» Records to process

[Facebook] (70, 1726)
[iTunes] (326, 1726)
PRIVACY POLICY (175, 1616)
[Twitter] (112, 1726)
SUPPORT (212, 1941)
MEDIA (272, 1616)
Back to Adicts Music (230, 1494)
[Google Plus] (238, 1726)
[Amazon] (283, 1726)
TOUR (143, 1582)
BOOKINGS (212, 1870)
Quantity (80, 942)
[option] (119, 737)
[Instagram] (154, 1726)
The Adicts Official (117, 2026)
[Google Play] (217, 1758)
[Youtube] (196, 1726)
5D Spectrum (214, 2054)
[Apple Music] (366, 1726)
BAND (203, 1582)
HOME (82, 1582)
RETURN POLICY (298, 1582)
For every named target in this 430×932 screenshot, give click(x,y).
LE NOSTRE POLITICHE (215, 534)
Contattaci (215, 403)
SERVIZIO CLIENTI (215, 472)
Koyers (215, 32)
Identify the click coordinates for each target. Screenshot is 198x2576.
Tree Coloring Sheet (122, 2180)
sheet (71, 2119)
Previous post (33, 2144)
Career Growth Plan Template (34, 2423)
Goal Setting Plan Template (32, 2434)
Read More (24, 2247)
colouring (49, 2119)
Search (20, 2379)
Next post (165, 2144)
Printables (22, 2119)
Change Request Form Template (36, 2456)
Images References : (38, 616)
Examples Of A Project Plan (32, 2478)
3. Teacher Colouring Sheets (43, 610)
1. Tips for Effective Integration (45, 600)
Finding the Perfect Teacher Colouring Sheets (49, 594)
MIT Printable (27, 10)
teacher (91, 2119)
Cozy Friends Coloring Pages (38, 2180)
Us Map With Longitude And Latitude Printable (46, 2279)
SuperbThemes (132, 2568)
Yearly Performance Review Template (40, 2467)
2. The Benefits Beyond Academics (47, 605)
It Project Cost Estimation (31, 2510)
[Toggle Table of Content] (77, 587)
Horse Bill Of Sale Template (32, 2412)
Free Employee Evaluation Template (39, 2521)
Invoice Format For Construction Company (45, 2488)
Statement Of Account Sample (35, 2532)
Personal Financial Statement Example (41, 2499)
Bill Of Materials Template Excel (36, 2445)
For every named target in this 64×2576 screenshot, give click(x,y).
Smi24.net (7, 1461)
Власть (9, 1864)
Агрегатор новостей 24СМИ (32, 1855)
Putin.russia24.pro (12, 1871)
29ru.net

» Task goal
Start at the first line and transcribe the data exactly through the last.

» Exercise answer
[Facebook] (70, 1726)
[iTunes] (326, 1726)
PRIVACY POLICY (175, 1616)
[Twitter] (112, 1726)
SUPPORT (212, 1941)
MEDIA (272, 1616)
Back to Adicts Music (230, 1494)
[Google Plus] (238, 1726)
[Amazon] (283, 1726)
TOUR (143, 1582)
BOOKINGS (212, 1870)
Quantity (80, 942)
[option] (119, 737)
[Instagram] (154, 1726)
The Adicts Official (117, 2026)
[Google Play] (217, 1758)
[Youtube] (196, 1726)
5D Spectrum (214, 2054)
[Apple Music] (366, 1726)
BAND (203, 1582)
HOME (82, 1582)
RETURN POLICY (298, 1582)
For every named target in this 430×932 screenshot, give click(x,y).
LE NOSTRE POLITICHE (215, 534)
Contattaci (215, 403)
SERVIZIO CLIENTI (215, 472)
Koyers (215, 32)
Identify the click coordinates for each target. Screenshot is 198x2576.
Tree Coloring Sheet (122, 2180)
sheet (71, 2119)
Previous post (33, 2144)
Career Growth Plan Template (34, 2423)
Goal Setting Plan Template (32, 2434)
Read More (24, 2247)
colouring (49, 2119)
Search (20, 2379)
Next post (165, 2144)
Printables (22, 2119)
Change Request Form Template (36, 2456)
Images References : (38, 616)
Examples Of A Project Plan (32, 2478)
3. Teacher Colouring Sheets (43, 610)
1. Tips for Effective Integration (45, 600)
Finding the Perfect Teacher Colouring Sheets (49, 594)
MIT Printable (27, 10)
teacher (91, 2119)
Cozy Friends Coloring Pages (38, 2180)
Us Map With Longitude And Latitude Printable (46, 2279)
SuperbThemes (132, 2568)
Yearly Performance Review Template (40, 2467)
2. The Benefits Beyond Academics (47, 605)
It Project Cost Estimation (31, 2510)
[Toggle Table of Content] (77, 587)
Horse Bill Of Sale Template (32, 2412)
Free Employee Evaluation Template (39, 2521)
Invoice Format For Construction Company (45, 2488)
Statement Of Account Sample (35, 2532)
Personal Financial Statement Example (41, 2499)
Bill Of Materials Template Excel (36, 2445)
For every named target in this 64×2576 screenshot, give click(x,y).
Smi24.net (7, 1461)
Власть (9, 1864)
Агрегатор новостей 24СМИ (32, 1855)
Putin.russia24.pro (12, 1871)
29ru.net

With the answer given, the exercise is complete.